Which lines in the records below contain the word "computer"? Copy each of them.

> [Data to process]:
※
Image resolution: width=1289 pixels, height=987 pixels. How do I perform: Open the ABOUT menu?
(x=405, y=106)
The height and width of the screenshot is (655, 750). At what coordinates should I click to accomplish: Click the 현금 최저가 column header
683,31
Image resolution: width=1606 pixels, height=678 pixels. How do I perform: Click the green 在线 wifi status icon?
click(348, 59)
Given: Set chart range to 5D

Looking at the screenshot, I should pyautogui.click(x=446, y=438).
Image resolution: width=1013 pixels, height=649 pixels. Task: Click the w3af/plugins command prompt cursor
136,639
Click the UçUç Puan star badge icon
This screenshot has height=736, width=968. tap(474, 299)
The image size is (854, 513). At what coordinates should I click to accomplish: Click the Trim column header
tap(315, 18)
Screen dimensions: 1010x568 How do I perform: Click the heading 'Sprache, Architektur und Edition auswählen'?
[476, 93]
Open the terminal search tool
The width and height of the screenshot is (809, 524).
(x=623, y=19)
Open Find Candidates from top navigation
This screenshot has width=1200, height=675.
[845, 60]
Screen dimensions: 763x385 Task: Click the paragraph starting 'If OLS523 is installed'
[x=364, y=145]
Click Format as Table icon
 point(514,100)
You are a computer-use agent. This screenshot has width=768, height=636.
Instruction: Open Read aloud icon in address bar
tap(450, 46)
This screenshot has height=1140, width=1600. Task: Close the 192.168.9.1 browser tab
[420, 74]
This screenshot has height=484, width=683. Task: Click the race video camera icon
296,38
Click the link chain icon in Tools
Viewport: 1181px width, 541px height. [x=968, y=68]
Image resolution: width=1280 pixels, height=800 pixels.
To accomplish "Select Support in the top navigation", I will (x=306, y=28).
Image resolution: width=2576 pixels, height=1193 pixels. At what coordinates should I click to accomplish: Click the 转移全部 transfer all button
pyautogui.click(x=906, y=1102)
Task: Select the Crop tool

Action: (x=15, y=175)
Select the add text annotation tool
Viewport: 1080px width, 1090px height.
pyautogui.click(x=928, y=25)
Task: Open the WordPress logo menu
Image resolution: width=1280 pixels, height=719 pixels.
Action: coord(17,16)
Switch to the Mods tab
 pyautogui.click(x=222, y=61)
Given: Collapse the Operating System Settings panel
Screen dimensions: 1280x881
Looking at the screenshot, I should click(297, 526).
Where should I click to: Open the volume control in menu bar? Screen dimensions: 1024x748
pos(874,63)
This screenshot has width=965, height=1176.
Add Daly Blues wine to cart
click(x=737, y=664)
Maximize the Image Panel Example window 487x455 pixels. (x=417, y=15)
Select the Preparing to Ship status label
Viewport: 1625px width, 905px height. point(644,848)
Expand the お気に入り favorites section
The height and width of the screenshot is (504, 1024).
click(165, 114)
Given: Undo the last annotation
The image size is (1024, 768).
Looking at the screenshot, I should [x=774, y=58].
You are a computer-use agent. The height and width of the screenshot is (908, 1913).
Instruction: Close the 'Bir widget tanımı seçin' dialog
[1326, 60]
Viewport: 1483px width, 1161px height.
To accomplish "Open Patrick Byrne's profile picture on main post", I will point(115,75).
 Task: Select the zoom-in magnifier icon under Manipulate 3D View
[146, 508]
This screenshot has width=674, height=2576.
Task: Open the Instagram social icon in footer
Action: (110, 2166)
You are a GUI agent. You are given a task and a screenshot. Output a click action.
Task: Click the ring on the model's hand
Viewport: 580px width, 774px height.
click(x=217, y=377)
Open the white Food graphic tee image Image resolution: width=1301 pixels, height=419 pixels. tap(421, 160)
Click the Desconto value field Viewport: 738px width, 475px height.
※
> [Output for this exercise]:
You are a computer-use agent. This screenshot has width=768, height=636.
You are a computer-use agent. The height and width of the screenshot is (908, 1913).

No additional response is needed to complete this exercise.